Milano, 5 feb. (AdnKronos) – Per il terzo venerdì consecutivo da via Rosellini, sede della Lega Calcio, ancora un nulla di fatto per quanto riguarda l’accordo che le società della serie A stanno cercando di trovare, a fatica, per la ripartizione dei diritti televisivi. L’assemblea, riunitasi attorno alle 14, è terminata dopo circa tre ore con una nuova convocazione per venerdì prossimo alle 11.
Un piccolo passo in avanti, tuttavia, sembra esserci stato se è vero che, come filtra dai corridoi di via Rosellini, in linea di massima si sarebbe trovato un accordo per una sola stagione con un rafforzamento della mutualità. In pratica, si tratterebbe di un accordo ponte valido solo per la stagione in corso mantenendo gli attuali criteri e distribuendo i ricavi; per le società retrocesse si andrebbe verso un allargamento del ‘paracadute’.

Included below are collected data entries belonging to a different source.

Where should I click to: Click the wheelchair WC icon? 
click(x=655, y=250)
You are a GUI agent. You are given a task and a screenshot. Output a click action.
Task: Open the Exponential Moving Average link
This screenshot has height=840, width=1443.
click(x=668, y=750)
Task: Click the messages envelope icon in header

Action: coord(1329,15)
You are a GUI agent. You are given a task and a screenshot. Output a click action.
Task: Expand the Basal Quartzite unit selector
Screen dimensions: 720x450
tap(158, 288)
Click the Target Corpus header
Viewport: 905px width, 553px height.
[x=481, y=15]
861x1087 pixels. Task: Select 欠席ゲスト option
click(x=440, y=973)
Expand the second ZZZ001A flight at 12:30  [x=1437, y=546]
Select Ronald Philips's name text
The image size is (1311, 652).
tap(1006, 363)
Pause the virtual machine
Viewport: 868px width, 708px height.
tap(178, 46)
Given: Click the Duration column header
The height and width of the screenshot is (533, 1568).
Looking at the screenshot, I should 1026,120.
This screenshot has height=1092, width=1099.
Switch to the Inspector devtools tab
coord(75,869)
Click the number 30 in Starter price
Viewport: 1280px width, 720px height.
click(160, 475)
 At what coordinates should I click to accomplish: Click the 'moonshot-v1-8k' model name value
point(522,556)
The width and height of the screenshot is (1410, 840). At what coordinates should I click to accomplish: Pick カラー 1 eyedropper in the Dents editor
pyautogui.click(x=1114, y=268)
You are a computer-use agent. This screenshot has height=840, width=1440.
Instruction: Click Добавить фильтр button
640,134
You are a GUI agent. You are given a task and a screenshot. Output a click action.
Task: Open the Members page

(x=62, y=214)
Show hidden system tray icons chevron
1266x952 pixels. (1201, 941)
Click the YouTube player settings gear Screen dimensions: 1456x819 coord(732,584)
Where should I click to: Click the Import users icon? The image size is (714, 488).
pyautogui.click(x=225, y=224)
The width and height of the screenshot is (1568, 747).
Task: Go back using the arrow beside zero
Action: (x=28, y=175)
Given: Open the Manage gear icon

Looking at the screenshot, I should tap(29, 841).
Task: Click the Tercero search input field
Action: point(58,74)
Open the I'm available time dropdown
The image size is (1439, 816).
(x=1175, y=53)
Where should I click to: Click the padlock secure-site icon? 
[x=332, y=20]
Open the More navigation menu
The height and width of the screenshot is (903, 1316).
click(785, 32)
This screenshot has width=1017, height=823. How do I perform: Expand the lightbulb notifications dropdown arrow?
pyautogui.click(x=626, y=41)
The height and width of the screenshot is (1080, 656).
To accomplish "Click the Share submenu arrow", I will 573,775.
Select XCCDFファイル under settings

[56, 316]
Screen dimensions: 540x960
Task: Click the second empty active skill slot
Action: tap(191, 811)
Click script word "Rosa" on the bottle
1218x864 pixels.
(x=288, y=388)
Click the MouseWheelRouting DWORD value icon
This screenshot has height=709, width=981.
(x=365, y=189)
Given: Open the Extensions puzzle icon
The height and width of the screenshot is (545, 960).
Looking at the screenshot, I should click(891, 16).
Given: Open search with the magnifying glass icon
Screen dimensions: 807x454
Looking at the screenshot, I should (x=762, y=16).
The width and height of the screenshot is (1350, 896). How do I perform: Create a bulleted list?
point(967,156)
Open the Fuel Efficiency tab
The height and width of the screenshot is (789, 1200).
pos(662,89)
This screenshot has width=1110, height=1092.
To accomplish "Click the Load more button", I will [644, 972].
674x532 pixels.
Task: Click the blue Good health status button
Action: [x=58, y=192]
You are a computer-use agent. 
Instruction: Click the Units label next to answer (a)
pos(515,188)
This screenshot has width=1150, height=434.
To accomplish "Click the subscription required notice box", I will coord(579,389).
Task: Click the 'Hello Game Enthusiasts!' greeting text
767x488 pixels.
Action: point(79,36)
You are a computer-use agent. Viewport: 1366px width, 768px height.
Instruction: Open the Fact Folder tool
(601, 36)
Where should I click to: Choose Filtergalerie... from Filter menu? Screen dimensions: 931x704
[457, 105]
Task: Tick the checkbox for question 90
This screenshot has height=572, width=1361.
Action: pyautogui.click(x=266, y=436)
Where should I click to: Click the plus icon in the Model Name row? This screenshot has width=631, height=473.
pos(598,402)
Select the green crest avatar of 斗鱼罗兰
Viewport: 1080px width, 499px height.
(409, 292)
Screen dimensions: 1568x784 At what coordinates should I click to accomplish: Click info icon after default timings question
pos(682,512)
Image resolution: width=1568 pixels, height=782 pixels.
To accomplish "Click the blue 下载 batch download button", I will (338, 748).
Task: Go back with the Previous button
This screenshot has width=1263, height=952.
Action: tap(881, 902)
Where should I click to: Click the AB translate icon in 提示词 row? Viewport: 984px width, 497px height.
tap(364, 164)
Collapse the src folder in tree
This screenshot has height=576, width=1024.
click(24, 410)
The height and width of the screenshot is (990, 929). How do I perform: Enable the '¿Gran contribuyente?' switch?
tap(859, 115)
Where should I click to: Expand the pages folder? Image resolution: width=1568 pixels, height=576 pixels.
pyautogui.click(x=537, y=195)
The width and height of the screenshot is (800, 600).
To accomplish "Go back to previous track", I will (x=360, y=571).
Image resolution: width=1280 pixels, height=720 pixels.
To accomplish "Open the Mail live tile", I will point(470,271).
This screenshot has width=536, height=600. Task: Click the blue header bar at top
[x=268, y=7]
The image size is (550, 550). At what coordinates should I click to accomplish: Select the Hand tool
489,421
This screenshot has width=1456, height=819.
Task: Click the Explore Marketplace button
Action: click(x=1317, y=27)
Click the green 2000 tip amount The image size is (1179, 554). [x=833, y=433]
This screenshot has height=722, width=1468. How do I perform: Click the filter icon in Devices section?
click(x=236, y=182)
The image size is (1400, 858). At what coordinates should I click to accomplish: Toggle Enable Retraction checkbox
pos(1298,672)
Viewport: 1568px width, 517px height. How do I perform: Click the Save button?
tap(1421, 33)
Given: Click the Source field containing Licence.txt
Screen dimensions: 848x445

In ogni caso, un accordo dovrà per forza essere trovato entro la fine del mese. L’assemblea ha però preso alcune decisioni come quella di far disputare le fasi finali del campionato Primavera in Emilia Romagna, e precisamente a Reggio Emilia, Sassuolo, Modena e Carpi. Inoltre è stato nominato un nuovo organismo di vigilanza, come ha informato al termine dell’assemblea il vicepresidente della Lega, Adriano Galliani.